Your task | Please put each line of the listing below into a JSON list of strings, one string per line, leaving out any blank lines.

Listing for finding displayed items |
----------------

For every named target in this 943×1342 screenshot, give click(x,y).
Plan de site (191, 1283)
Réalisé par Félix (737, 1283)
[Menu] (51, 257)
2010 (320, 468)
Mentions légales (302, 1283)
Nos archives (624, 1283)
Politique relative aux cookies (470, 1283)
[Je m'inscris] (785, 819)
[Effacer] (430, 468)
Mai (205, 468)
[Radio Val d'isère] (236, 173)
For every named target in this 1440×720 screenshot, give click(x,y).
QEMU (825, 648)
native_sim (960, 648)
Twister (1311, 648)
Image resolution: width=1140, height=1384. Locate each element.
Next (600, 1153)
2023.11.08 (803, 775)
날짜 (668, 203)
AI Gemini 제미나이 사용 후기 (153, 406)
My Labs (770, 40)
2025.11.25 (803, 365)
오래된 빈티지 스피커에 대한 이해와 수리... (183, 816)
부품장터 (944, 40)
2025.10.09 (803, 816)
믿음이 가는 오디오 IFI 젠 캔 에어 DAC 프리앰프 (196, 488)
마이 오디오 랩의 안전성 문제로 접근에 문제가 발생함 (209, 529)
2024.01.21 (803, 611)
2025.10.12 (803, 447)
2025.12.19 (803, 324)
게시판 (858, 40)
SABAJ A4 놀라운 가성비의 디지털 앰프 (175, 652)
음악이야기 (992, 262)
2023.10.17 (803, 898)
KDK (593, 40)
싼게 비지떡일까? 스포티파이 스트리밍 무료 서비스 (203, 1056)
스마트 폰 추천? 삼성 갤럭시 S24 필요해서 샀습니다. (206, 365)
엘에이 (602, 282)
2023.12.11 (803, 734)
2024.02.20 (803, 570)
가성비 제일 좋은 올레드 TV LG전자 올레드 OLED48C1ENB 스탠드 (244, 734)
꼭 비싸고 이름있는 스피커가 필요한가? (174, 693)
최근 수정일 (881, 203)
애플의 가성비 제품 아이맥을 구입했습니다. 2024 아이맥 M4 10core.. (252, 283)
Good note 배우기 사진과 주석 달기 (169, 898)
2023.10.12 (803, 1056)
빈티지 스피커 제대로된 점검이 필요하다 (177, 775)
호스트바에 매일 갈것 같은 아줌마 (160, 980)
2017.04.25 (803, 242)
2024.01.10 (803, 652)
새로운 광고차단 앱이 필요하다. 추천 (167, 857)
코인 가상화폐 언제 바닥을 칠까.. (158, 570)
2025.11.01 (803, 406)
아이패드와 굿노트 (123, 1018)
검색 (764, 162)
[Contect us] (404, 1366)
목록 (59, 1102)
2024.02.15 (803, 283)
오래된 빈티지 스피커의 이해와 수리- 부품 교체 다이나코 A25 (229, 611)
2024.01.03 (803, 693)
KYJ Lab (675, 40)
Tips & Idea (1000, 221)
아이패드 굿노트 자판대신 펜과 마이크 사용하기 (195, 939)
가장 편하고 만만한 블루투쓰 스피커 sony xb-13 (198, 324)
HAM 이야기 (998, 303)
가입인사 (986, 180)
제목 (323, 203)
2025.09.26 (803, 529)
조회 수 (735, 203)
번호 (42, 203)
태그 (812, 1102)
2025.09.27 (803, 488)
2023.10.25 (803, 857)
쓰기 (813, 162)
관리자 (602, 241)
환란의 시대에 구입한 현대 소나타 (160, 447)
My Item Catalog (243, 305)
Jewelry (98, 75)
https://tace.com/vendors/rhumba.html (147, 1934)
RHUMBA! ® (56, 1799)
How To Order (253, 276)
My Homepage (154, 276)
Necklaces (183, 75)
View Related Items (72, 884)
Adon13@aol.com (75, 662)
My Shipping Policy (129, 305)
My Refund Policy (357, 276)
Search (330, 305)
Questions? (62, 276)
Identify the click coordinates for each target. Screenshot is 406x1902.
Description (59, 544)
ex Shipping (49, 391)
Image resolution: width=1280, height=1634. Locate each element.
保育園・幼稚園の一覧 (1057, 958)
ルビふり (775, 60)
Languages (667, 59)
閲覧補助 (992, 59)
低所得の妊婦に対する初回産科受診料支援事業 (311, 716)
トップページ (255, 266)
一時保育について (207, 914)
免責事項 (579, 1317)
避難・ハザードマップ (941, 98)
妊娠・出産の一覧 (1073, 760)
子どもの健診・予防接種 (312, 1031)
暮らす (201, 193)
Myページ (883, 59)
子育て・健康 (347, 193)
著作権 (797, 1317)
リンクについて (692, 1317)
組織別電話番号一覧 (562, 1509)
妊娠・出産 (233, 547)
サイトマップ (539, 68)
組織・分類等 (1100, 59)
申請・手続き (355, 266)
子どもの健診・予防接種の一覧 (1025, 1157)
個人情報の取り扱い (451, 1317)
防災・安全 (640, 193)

----------------

Solution to the problem |
[
  "For every named target in this 943×1342 screenshot, give click(x,y).",
  "Plan de site (191, 1283)",
  "Réalisé par Félix (737, 1283)",
  "[Menu] (51, 257)",
  "2010 (320, 468)",
  "Mentions légales (302, 1283)",
  "Nos archives (624, 1283)",
  "Politique relative aux cookies (470, 1283)",
  "[Je m'inscris] (785, 819)",
  "[Effacer] (430, 468)",
  "Mai (205, 468)",
  "[Radio Val d'isère] (236, 173)",
  "For every named target in this 1440×720 screenshot, give click(x,y).",
  "QEMU (825, 648)",
  "native_sim (960, 648)",
  "Twister (1311, 648)",
  "Image resolution: width=1140, height=1384. Locate each element.",
  "Next (600, 1153)",
  "2023.11.08 (803, 775)",
  "날짜 (668, 203)",
  "AI Gemini 제미나이 사용 후기 (153, 406)",
  "My Labs (770, 40)",
  "2025.11.25 (803, 365)",
  "오래된 빈티지 스피커에 대한 이해와 수리... (183, 816)",
  "부품장터 (944, 40)",
  "2025.10.09 (803, 816)",
  "믿음이 가는 오디오 IFI 젠 캔 에어 DAC 프리앰프 (196, 488)",
  "마이 오디오 랩의 안전성 문제로 접근에 문제가 발생함 (209, 529)",
  "2024.01.21 (803, 611)",
  "2025.10.12 (803, 447)",
  "2025.12.19 (803, 324)",
  "게시판 (858, 40)",
  "SABAJ A4 놀라운 가성비의 디지털 앰프 (175, 652)",
  "음악이야기 (992, 262)",
  "2023.10.17 (803, 898)",
  "KDK (593, 40)",
  "싼게 비지떡일까? 스포티파이 스트리밍 무료 서비스 (203, 1056)",
  "스마트 폰 추천? 삼성 갤럭시 S24 필요해서 샀습니다. (206, 365)",
  "엘에이 (602, 282)",
  "2023.12.11 (803, 734)",
  "2024.02.20 (803, 570)",
  "가성비 제일 좋은 올레드 TV LG전자 올레드 OLED48C1ENB 스탠드 (244, 734)",
  "꼭 비싸고 이름있는 스피커가 필요한가? (174, 693)",
  "최근 수정일 (881, 203)",
  "애플의 가성비 제품 아이맥을 구입했습니다. 2024 아이맥 M4 10core.. (252, 283)",
  "Good note 배우기 사진과 주석 달기 (169, 898)",
  "2023.10.12 (803, 1056)",
  "빈티지 스피커 제대로된 점검이 필요하다 (177, 775)",
  "호스트바에 매일 갈것 같은 아줌마 (160, 980)",
  "2017.04.25 (803, 242)",
  "2024.01.10 (803, 652)",
  "새로운 광고차단 앱이 필요하다. 추천 (167, 857)",
  "코인 가상화폐 언제 바닥을 칠까.. (158, 570)",
  "2025.11.01 (803, 406)",
  "아이패드와 굿노트 (123, 1018)",
  "검색 (764, 162)",
  "[Contect us] (404, 1366)",
  "목록 (59, 1102)",
  "2024.02.15 (803, 283)",
  "오래된 빈티지 스피커의 이해와 수리- 부품 교체 다이나코 A25 (229, 611)",
  "2024.01.03 (803, 693)",
  "KYJ Lab (675, 40)",
  "Tips & Idea (1000, 221)",
  "아이패드 굿노트 자판대신 펜과 마이크 사용하기 (195, 939)",
  "가장 편하고 만만한 블루투쓰 스피커 sony xb-13 (198, 324)",
  "HAM 이야기 (998, 303)",
  "가입인사 (986, 180)",
  "제목 (323, 203)",
  "2025.09.26 (803, 529)",
  "조회 수 (735, 203)",
  "번호 (42, 203)",
  "태그 (812, 1102)",
  "2025.09.27 (803, 488)",
  "2023.10.25 (803, 857)",
  "쓰기 (813, 162)",
  "관리자 (602, 241)",
  "환란의 시대에 구입한 현대 소나타 (160, 447)",
  "My Item Catalog (243, 305)",
  "Jewelry (98, 75)",
  "https://tace.com/vendors/rhumba.html (147, 1934)",
  "RHUMBA! ® (56, 1799)",
  "How To Order (253, 276)",
  "My Homepage (154, 276)",
  "Necklaces (183, 75)",
  "View Related Items (72, 884)",
  "Adon13@aol.com (75, 662)",
  "My Shipping Policy (129, 305)",
  "My Refund Policy (357, 276)",
  "Search (330, 305)",
  "Questions? (62, 276)",
  "Identify the click coordinates for each target. Screenshot is 406x1902.",
  "Description (59, 544)",
  "ex Shipping (49, 391)",
  "Image resolution: width=1280, height=1634. Locate each element.",
  "保育園・幼稚園の一覧 (1057, 958)",
  "ルビふり (775, 60)",
  "Languages (667, 59)",
  "閲覧補助 (992, 59)",
  "低所得の妊婦に対する初回産科受診料支援事業 (311, 716)",
  "トップページ (255, 266)",
  "一時保育について (207, 914)",
  "免責事項 (579, 1317)",
  "避難・ハザードマップ (941, 98)",
  "妊娠・出産の一覧 (1073, 760)",
  "子どもの健診・予防接種 (312, 1031)",
  "暮らす (201, 193)",
  "Myページ (883, 59)",
  "子育て・健康 (347, 193)",
  "著作権 (797, 1317)",
  "リンクについて (692, 1317)",
  "組織別電話番号一覧 (562, 1509)",
  "妊娠・出産 (233, 547)",
  "サイトマップ (539, 68)",
  "組織・分類等 (1100, 59)",
  "申請・手続き (355, 266)",
  "子どもの健診・予防接種の一覧 (1025, 1157)",
  "個人情報の取り扱い (451, 1317)",
  "防災・安全 (640, 193)"
]